= About this task =
Copy the records word for word. Pictures do not go in.

= Records shown =
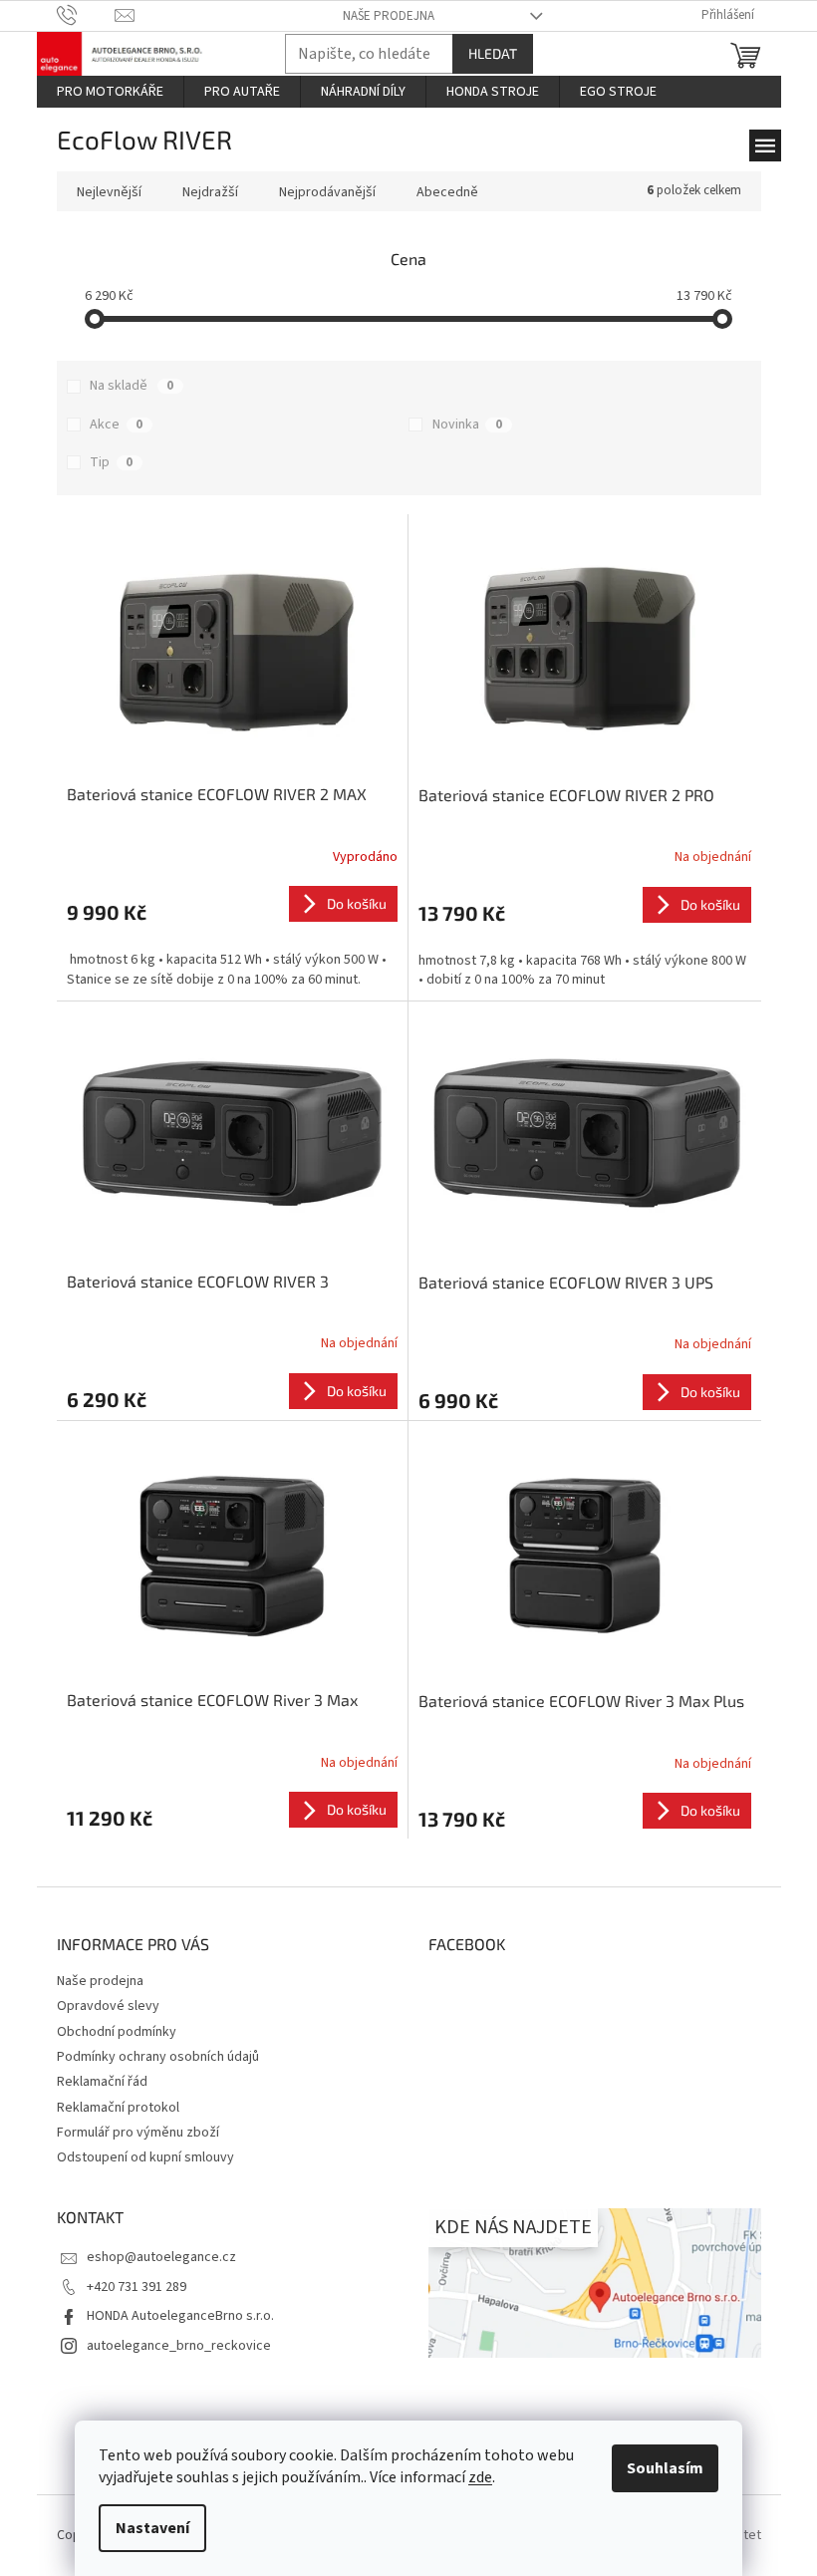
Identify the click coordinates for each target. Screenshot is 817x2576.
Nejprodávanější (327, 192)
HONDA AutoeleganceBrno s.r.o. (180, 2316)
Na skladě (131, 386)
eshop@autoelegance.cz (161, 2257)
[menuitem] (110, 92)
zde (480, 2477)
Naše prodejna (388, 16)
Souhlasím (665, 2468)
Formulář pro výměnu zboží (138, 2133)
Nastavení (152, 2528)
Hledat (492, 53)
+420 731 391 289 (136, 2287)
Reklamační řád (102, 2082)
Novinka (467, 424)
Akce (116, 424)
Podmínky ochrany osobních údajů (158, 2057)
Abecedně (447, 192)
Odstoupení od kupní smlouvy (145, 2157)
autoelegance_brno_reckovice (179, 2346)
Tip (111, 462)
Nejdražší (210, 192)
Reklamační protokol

= Result for this task =
Identify the click coordinates for each target. Screenshot is 817x2576.
Nejprodávanější (327, 192)
HONDA AutoeleganceBrno s.r.o. (180, 2316)
Na skladě (131, 386)
eshop@autoelegance.cz (161, 2257)
[menuitem] (110, 92)
zde (480, 2477)
Naše prodejna (388, 16)
Souhlasím (665, 2468)
Formulář pro výměnu zboží (138, 2133)
Nastavení (152, 2528)
Hledat (492, 53)
+420 731 391 289 (136, 2287)
Reklamační řád (102, 2082)
Novinka (467, 424)
Akce (116, 424)
Podmínky ochrany osobních údajů (158, 2057)
Abecedně (447, 192)
Odstoupení od kupní smlouvy (145, 2157)
autoelegance_brno_reckovice (179, 2346)
Tip (111, 462)
Nejdražší (210, 192)
Reklamační protokol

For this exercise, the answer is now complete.